Volume measurement of coronary plaque burden and PCAT volume can be performed with high intra- and inter-reader agreement.
冠状动脉斑块负荷、低衰减非钙化斑块(LAP)和冠状动脉 CT 血管造影(CCTA)中的冠状脂肪组织(PCAT)与未来的心脏事件有关。本研究的目的是使用人工智能增强的半自动软件评估冠状动脉斑块负荷及其特征的定量分析的读者内和读者间可重复性。
共纳入 10 名女性和 6 名男性,年龄 52 岁(IQR 49-58),使用西门子 Somatom Force、Somatom Definition AS 和 Somatom Definition Flash 扫描仪进行 CCTA。两名专家读者使用专用半自动软件(vascuCAP,Elucid Bioimaging,Wenham,MA)评估钙化斑块、低衰减斑块和 PCAT。读者对所有临床信息均不知情,并以随机顺序在 6 周时重复分析,以尽量减少回忆偏倚。数据在右冠状动脉和左冠状动脉上进行分析。使用 Pearson 相关系数比较读者内和读者间的可重复性,而分析和读者之间的绝对值则使用配对非参数检验进行比较。这是 Specialized Center of Research Excellence(SCORE)临床试验(5U54AG062334)的子研究。

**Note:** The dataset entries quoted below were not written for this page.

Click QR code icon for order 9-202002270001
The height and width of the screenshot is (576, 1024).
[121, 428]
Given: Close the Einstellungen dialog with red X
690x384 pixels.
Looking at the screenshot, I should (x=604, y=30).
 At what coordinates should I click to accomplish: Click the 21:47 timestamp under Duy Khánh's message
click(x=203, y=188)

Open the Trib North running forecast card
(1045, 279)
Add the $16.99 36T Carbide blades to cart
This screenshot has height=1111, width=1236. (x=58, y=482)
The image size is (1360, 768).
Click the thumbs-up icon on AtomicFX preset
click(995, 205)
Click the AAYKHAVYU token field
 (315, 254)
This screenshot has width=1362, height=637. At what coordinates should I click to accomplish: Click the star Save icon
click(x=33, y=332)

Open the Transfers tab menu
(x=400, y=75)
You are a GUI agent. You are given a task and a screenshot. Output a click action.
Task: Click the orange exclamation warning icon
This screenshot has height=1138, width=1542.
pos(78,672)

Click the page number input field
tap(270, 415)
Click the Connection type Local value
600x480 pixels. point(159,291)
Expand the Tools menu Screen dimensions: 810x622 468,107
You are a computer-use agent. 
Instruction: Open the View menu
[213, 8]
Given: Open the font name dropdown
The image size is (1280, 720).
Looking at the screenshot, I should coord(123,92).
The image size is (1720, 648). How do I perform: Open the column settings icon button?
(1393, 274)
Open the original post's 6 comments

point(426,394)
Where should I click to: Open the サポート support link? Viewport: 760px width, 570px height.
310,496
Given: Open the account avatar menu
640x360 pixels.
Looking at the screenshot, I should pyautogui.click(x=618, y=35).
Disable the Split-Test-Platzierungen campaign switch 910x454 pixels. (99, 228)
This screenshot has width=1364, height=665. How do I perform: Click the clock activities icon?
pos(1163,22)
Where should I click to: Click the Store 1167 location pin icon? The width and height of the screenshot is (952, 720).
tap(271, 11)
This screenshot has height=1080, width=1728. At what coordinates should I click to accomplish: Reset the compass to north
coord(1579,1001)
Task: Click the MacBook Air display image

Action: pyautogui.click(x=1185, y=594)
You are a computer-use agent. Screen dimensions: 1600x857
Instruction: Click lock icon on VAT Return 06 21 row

共分析了 16 名患者的 64 支血管。对于钙化斑块体积、LAP 体积和 PCAT 体积,读者 1 的读者内 Pearson 相关系数分别为 0.96、0.99 和 0.92,读者 2 分别为 0.94、0.94 和 0.95(均 p <0.0001)。钙化斑块体积、LAP 和 PCAT 体积的读者间 Pearson 相关系数分别为 0.92、0.96 和 0.78,以及 0.99、0.99 和 0.93,第二次分析时所有 p 值均<0.0001。相应的 Bland-Altman 分析中没有显著偏差。
冠状动脉斑块负荷和 PCAT 体积的体积测量具有较高的读者内和读者间一致性。